Informasi ini diungkapkan oleh Takahashi saat diwawancarai Game Developer. Jika kalian tertarik dengan kondisi di industri game, kalian bisa melihat artikel kami lainnya di sini.
Keita Takahashi: Menjadi Pengembang Game Sangat Berisiko
29 Mei 2025 – Berbicara dengan Game Developer, desainer Keita Takahashi mengungkapkan bahwa ide to a T datang kepadanya dengan cukup cepat.
Menurut Takahashi, uvula awalnya berpikir mereka dapat menyelesaikan to a T dalam sekitar dua tahun. Pada akhirnya, game tersebut membutuhkan lima tahun untuk dikembangkan.
Takahashi menambahkan bahwa 12 orang mengembangkan to a T, tetapi ukuran timnya berfluktuasi sepanjang tahun. Penting untuk mengakui kekuatan dan kelemahan mereka pada saat itu.

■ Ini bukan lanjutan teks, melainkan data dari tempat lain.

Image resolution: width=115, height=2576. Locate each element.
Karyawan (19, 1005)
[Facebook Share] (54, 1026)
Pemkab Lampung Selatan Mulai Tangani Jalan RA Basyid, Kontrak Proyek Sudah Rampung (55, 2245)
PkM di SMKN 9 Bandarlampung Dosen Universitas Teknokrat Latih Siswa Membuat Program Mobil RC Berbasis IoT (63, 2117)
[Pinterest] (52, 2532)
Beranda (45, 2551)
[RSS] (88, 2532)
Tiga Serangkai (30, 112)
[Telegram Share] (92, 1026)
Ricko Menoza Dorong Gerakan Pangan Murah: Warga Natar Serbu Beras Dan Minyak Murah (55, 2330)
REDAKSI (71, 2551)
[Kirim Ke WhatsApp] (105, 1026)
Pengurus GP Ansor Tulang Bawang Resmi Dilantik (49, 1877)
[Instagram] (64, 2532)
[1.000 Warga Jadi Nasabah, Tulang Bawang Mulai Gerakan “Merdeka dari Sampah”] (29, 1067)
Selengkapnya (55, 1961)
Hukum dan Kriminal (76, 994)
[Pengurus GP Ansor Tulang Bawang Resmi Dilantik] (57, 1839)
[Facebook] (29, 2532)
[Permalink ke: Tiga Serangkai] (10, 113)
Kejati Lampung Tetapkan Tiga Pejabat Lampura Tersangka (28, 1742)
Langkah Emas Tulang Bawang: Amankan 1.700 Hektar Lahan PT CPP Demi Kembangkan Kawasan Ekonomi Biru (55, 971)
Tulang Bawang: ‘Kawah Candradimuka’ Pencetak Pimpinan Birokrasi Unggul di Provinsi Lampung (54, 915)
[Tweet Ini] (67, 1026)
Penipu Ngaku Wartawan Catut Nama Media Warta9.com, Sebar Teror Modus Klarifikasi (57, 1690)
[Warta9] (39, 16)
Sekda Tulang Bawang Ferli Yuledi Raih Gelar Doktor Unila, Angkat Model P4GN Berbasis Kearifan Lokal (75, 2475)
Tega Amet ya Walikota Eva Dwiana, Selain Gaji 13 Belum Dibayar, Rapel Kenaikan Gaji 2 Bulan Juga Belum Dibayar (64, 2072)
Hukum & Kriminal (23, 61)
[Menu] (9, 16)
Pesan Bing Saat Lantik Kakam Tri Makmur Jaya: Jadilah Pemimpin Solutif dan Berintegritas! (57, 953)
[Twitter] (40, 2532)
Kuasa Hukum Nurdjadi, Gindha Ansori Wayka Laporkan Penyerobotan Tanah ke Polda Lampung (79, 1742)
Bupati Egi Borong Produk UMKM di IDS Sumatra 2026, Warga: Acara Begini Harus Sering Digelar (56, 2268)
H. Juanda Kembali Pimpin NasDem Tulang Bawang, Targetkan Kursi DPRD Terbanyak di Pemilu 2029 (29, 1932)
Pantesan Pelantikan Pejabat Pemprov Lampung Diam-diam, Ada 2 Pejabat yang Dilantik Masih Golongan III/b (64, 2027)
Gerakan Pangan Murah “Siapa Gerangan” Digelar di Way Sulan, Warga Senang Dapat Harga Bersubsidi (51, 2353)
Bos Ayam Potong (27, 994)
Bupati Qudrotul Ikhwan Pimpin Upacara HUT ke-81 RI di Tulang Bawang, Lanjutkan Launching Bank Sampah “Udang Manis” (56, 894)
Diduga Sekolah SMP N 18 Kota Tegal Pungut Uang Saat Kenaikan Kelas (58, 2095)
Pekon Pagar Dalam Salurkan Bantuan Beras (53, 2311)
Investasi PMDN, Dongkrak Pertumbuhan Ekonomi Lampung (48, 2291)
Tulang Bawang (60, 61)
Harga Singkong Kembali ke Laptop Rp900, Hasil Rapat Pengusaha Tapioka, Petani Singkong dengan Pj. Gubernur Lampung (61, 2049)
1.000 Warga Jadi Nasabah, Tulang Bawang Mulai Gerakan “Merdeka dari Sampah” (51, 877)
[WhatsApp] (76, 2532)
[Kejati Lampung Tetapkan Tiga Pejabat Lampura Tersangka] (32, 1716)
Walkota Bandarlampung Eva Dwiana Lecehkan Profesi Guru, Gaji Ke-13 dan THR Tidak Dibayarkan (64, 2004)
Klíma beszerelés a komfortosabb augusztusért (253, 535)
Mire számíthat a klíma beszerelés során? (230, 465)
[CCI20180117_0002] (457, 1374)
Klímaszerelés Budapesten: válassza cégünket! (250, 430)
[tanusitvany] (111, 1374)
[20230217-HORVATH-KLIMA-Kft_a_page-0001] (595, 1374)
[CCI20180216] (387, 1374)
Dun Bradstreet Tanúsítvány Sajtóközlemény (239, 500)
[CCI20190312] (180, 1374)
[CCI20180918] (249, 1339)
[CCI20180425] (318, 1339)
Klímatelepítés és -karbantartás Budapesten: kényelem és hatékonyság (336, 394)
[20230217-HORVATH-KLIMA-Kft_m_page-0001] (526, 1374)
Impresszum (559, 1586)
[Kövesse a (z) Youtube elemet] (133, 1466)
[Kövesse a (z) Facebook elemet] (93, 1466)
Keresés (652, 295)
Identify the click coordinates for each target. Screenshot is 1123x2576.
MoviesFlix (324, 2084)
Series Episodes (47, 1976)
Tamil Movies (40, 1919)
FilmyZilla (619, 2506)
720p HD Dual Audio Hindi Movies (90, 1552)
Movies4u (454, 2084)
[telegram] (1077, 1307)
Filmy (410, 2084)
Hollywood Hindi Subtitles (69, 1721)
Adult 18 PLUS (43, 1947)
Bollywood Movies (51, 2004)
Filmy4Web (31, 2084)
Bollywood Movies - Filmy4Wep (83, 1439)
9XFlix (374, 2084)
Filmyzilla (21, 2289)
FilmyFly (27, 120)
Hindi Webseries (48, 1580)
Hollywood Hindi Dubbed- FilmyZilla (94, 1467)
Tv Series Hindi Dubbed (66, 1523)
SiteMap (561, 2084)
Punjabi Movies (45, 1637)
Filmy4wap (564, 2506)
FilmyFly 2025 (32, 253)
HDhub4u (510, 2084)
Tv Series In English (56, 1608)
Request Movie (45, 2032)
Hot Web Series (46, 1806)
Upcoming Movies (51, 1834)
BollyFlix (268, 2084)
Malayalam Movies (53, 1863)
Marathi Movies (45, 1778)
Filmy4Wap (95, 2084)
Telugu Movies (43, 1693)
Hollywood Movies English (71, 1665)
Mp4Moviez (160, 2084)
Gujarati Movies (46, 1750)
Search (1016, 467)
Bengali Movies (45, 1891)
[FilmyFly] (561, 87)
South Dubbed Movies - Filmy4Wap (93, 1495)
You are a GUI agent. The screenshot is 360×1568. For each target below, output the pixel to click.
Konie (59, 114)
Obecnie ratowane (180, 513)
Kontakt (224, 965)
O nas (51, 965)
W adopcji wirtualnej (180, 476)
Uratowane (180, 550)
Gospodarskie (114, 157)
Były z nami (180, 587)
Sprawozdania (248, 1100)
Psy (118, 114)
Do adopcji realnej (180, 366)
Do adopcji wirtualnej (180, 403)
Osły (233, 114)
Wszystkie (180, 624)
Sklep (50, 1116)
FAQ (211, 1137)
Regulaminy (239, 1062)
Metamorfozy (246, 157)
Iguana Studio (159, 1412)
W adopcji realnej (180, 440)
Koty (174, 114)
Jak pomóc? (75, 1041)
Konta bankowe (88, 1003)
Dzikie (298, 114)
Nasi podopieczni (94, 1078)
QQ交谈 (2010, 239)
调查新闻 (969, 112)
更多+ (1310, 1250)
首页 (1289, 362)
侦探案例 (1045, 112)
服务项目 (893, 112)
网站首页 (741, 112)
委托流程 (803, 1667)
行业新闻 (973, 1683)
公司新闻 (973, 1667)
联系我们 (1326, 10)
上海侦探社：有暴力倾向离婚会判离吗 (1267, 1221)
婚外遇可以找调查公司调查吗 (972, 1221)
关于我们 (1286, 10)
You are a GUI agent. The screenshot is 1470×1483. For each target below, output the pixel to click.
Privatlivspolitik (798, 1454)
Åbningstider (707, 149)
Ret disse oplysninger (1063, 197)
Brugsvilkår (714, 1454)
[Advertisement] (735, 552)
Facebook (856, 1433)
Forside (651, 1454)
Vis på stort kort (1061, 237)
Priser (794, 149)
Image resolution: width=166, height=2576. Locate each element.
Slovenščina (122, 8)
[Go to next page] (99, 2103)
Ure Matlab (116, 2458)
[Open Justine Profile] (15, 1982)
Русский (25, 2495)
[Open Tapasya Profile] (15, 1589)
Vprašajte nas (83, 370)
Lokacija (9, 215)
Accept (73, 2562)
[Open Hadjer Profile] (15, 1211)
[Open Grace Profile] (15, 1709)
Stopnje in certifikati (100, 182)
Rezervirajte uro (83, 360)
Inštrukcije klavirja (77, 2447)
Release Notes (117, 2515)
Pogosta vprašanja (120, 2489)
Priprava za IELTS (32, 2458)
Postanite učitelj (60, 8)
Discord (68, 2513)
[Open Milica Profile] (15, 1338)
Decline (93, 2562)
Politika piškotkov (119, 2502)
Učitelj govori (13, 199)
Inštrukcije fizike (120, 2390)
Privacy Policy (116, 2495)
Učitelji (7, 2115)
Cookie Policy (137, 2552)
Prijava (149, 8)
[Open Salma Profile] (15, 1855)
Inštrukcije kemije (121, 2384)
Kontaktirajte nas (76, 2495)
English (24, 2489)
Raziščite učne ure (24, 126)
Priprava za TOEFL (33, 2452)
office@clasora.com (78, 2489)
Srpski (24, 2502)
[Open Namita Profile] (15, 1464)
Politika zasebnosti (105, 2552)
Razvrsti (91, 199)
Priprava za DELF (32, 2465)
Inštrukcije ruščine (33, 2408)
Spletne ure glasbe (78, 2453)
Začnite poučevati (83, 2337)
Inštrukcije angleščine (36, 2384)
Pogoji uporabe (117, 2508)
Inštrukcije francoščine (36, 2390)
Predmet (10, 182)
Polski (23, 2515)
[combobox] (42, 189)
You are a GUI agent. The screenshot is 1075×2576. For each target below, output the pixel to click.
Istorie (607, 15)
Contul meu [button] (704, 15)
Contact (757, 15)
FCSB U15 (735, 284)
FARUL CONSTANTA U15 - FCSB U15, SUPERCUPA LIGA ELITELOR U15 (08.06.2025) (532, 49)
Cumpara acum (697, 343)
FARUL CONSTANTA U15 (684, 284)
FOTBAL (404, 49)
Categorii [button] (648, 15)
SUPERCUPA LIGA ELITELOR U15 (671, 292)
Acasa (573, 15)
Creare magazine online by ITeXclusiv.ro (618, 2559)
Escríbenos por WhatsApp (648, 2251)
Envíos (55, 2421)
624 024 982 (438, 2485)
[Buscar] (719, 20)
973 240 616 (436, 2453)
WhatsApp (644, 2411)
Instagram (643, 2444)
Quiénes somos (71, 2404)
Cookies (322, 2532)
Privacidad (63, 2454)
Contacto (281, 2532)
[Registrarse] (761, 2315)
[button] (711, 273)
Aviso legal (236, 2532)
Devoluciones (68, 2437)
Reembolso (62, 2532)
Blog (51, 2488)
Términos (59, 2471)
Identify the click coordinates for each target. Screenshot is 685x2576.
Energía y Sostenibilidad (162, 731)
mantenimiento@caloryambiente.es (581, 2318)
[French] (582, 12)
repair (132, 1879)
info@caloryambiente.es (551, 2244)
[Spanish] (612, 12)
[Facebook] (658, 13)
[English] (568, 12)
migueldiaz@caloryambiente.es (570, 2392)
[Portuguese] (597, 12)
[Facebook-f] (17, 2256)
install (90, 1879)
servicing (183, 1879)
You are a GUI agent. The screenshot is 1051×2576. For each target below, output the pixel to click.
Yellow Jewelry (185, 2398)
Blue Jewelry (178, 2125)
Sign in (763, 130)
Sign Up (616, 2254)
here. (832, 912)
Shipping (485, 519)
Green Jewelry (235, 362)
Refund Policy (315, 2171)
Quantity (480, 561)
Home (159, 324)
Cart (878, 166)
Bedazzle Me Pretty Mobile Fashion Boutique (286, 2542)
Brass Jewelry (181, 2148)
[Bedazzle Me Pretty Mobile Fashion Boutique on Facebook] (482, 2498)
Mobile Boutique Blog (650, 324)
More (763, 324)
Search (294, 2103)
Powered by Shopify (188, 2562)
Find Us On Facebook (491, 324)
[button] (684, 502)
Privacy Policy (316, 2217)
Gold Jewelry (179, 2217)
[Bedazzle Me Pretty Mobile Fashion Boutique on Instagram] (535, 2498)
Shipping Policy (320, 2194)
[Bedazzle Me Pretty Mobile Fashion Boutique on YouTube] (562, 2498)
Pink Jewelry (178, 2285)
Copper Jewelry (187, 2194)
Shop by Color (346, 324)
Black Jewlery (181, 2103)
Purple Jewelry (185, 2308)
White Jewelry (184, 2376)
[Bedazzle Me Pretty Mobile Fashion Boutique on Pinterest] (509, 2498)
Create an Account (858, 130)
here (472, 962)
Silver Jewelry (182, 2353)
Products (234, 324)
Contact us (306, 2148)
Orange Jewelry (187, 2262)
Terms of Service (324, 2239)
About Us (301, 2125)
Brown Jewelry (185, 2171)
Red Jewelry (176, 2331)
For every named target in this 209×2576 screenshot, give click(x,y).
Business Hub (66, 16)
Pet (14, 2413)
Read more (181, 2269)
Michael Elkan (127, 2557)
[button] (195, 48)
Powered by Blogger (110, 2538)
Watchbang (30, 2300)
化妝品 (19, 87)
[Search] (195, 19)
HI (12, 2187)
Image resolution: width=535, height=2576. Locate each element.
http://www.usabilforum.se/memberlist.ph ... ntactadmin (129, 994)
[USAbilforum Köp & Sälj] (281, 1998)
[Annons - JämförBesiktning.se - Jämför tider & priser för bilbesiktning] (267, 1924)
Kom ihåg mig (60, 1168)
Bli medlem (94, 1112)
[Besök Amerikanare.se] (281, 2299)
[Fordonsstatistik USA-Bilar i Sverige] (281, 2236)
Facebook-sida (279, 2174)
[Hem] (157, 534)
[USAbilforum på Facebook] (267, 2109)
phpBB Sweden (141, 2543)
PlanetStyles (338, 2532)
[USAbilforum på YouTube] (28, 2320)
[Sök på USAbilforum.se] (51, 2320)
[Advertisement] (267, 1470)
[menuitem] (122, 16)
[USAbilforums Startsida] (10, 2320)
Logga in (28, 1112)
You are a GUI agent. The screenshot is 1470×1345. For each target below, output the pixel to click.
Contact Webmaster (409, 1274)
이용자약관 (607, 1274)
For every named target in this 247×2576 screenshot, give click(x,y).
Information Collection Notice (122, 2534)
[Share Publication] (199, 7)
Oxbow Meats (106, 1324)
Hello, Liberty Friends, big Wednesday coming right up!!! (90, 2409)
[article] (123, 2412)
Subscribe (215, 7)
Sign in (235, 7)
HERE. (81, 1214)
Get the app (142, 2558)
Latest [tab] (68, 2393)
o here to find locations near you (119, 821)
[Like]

Sebagai contoh, Takahashi menjelaskan bahwa mereka umumnya berusaha menghindari penggunaan physics karena bisa “sangat sulit dan rumit”.
“Kami hanya menggunakan physics untuk efek visual dan hal-hal semacam itu,” ujar Takahashi. “Saya memikirkan cerita terlebih dahulu, lalu mencoba memikirkan jenis mini-game apa yang cocok.”
Takahashi juga ditanya tentang apa yang ia pelajari selama periode tersebut dan apakah ia memiliki saran untuk pengembang yang ingin mewujudkan visi unik mereka.
“Saya masih terlalu muda untuk memberikan nasihat. Saya yang terburuk, bro,” ungkap Takahashi sambil tertawa.
Takahashi, bagaimanapun, menyarankan bahwa industri game selalu dipenuhi dengan risiko.
“Ini tidak hanya di tahun 2025—saya pikir menjadi pengembang sangat berisiko,” ujar Takahashi. “Terutama menjadi desainer game.”
Takahashi menambahkan, “Insinyur dan seniman mungkin baik-baik saja, karena setidaknya mereka memiliki keterampilan. Tapi menjadi desainer game, sangat tidak jelas [apa yang mereka lakukan]. Apa itu game? Saya tidak tahu.”
Selain itu, Takahashi merasa industri game telah menjadi terlalu kaku. Fokus alami untuk mengategorikan game ke dalam genre telah membuat orang “terus mengikuti arah itu tanpa berpikir”.
Ketika ditanya apakah itu berarti industri game, terutama para eksekutif, harus melupakan segala yang mereka anggap sebagai kunci kesuksesan, Takahashi menjawab: “Mungkin ada peluang bagus.”
Menurut Takahashi, topik terkait AI generatif dalam beberapa tahun terakhir adalah contoh sempurna dari ketidakseimbangan tersebut.
“Saya tidak peduli apakah [alat-alat itu] kreatif atau tidak,” ujar Takahashi. “Saya benci bahwa mereka hanya melakukannya demi kepentingan bisnis.”
Takahashi melanjutkan, “Tidak ada yang meminta ‘tolong buatlah’, tapi semua orang meminta agar mereka membuat lingkungan kerja menjadi lebih baik. [Tapi perusahaan besar] terus membuat apa yang mereka inginkan, yaitu uang.”
to a T sudah tersedia di PS5, Xbox Series X, Xbox Series S, dan PC (Steam).